July 20, 2015 / 8:44 PM / 3 years ago

UPDATE 2-CN Rail sticks with earnings forecast, despite tough market

(Adds comment from CEO and analyst)

TORONTO, July 20 (Reuters) - Canadian National Railway Co reported stronger than expected second-quarter earnings and said it continues to expect double-digit growth in earnings per share for the full year on Monday, even as shipment volume slipped.

Several analysts had expected Canada’s biggest railway to cut its full-year earnings forecast as weak coal and grain volumes weighed on revenue.

CN did scale back some forecasts, saying it is no longer counting on growth in shipments of crude oil and frac sand, previously forecast to increase by 40,000 carloads in 2015.

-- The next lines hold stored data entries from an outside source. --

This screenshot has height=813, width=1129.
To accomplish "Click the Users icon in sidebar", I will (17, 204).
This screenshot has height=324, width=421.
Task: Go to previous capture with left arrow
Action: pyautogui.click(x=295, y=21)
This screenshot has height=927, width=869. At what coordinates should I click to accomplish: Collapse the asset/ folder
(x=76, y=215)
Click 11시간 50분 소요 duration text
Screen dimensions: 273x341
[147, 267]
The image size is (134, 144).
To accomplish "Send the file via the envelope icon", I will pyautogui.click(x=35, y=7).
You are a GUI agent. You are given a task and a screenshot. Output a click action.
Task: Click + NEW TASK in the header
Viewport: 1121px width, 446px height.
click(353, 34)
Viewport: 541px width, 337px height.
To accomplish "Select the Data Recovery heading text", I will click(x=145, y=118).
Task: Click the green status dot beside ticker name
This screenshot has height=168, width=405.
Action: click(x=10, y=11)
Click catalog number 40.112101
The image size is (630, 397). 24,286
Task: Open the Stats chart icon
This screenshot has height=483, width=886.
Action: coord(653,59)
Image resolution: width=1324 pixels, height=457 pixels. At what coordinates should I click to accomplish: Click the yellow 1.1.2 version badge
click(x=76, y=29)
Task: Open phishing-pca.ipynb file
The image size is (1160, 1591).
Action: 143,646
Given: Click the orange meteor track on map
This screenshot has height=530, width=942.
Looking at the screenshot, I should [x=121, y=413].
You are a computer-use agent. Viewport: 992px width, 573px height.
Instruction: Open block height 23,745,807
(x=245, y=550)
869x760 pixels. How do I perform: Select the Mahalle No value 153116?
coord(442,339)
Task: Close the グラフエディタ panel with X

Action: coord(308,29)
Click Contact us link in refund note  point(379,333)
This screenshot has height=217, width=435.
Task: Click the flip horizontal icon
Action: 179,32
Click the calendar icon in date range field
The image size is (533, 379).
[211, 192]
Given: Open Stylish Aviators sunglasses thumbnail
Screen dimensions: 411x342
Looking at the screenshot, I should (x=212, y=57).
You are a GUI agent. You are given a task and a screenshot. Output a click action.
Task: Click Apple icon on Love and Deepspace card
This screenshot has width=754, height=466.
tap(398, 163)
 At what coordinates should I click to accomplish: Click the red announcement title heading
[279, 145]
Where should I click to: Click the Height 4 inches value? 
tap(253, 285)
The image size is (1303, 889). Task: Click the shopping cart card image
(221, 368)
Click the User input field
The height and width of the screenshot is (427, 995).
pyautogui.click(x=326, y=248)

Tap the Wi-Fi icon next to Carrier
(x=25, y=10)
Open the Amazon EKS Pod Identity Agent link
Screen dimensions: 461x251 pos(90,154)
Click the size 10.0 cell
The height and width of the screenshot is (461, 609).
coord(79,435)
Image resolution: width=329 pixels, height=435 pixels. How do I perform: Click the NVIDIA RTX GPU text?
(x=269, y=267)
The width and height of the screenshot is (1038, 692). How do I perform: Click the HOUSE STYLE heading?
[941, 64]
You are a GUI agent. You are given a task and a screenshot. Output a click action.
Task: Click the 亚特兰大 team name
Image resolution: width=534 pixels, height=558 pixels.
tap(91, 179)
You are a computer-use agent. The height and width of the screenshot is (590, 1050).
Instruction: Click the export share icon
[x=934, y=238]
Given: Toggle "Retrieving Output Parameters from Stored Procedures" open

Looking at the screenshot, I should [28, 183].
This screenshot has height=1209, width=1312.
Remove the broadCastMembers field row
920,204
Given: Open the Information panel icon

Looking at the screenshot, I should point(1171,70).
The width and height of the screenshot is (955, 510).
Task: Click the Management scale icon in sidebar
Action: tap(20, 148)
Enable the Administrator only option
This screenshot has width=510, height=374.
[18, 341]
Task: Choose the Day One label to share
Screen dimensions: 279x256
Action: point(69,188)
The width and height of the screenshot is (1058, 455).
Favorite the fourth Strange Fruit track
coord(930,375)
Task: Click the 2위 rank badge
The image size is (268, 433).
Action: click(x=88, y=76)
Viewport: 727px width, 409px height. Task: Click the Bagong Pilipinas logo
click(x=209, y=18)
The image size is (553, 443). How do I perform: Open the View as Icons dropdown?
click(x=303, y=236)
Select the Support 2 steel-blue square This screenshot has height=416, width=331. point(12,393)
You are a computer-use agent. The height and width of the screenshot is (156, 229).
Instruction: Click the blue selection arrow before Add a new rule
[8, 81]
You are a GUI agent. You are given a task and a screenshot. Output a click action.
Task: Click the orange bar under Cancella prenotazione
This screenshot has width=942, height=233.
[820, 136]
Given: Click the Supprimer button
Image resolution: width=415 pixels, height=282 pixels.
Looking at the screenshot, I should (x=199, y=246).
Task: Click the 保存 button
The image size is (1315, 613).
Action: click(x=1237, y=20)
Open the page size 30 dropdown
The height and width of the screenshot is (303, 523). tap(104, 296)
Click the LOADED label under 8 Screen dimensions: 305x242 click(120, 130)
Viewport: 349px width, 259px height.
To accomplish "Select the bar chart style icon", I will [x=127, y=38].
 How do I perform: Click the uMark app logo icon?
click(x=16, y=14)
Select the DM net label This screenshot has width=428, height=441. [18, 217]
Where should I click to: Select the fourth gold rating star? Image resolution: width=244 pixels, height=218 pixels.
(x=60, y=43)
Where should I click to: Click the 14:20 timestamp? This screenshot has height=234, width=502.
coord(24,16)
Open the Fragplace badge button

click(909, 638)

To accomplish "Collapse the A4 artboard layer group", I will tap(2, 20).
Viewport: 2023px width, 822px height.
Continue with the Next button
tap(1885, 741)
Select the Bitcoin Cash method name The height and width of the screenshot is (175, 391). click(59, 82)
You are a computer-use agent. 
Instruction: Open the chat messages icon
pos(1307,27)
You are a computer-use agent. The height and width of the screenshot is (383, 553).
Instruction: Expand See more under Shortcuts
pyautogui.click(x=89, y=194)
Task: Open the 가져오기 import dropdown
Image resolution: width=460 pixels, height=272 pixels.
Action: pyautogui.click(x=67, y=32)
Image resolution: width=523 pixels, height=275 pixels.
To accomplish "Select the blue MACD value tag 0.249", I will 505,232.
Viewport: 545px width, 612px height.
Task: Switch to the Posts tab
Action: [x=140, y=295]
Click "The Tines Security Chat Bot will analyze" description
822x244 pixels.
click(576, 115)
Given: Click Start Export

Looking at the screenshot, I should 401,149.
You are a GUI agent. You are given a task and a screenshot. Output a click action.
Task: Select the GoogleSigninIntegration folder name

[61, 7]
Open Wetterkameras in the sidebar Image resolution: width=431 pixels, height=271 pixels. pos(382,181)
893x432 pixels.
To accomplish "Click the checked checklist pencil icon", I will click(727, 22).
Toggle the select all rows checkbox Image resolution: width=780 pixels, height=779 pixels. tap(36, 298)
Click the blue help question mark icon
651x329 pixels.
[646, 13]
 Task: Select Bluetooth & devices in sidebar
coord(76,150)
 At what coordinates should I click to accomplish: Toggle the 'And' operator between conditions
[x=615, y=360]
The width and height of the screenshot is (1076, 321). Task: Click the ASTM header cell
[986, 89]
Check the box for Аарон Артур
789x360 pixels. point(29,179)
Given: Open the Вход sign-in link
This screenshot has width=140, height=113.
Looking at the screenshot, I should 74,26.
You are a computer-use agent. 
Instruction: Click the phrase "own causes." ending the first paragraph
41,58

It said it now expects those volumes “generally comparable with 2014” in the full year, where it had previously forecast 3 percent growth.

Chief Executive Claude Mongeau said CN has frozen hiring and laid off about 600 workers. Most should be recalled by the second quarter of next year, he said, as other workers retire or leave.

“It was a bit of a tough environment from a growth standpoint, but I’m really pleased overall, still, with our top line performance,” said Mongeau on a call with analysts and investors

Edward Jones analyst Jeff Nelson said the earnings forecast was the most important part of the results, but also said the company’s second quarter performance shows it can respond quickly to changes in the economic environment.

“This is, no doubt, in our view a pretty impressive quarter, especially when considering some of the issues that are facing the Canadian economy right now,” he said. “They’ve proven that they can be nimble.”

Second-quarter coal revenue plunged 26 percent from the year-before quarter, but revenue from automotive shipments rose 17 percent, and intermodal revenue was up 2 percent. Overall, carloads fell 3 percent.

Excluding a deferred tax expense, adjusted earnings rose 12 percent to C$1.15 a share. Analysts, on average, had expected earnings of C$1.05 a share on revenue of C$3.17 billion, according to Thomson Reuters I/B/E/S.

The railway’s operating ratio, a key measure of efficiency, improved to 56.4 percent from 59.6 percent a year earlier.

Net income rose to C$886 million ($682 million), or C$1.10 a share, from C$847 million, or C$1.03 a share, a year earlier. Revenue was little changed at C$3.13 billion, compared with C$3.12 billion a year earlier.